Azure Databricks identifies two types of workloads subject to different pricing schemes: data engineering (aka automated) and data analytics (aka interactive).

  • Data engineering (aka automated) workloads run on job clusters which the Azure Databricks job scheduler creates for each workload.
  • Data analytics (aka interactive) workloads run on interactive clusters. Interactive workloads typically run commands within an Azure Databricks notebook. However, running a job on an existing cluster is also treated as an interactive workload.
Execution context
The state for a REPL environment for each supported programming language. The languages supported are Python, R, Scala, and SQL.

Model Management

This section describes concepts that you need to know to train machine learning models.

Model
A set of known dimensions that serves as the framework for training machines to make predictions. The initial structure imposed upon a function.
Trained Model
The outcome of the training process. A mathematical mapping from input to output.
Run
A collection of parameters, metrics, and tags related to training a machine learning model.
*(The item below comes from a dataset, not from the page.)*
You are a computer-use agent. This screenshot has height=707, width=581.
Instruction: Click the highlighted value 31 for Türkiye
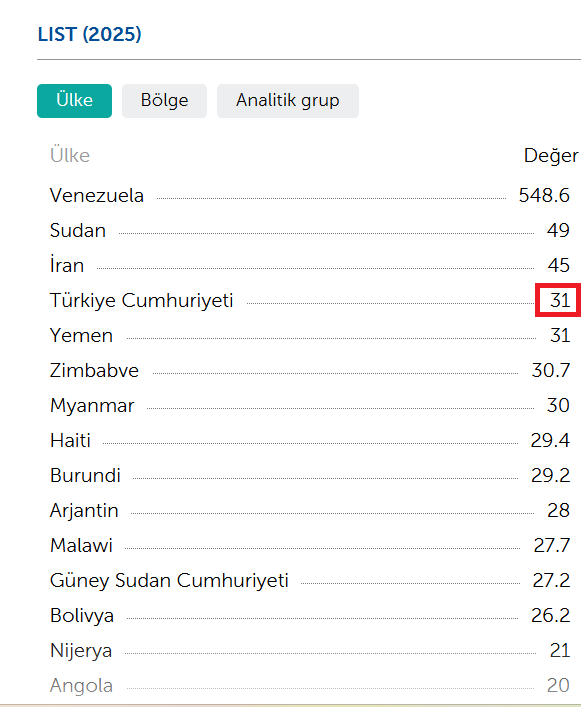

Authentication and Authorization

This section describes concepts that you need to know when you manage Azure Databricks users and their access to Azure Databricks assets.

User
A unique individual who has access to the system.
Group
A collection of users.
Access control list (ACL)
A list of permissions attached to the Workspace, cluster, job, table, or experiment. An ACL specifies which users or system processes are granted access to the objects, as well as what operations are allowed on the assets. Each entry in a typical ACL specifies a subject and an operation.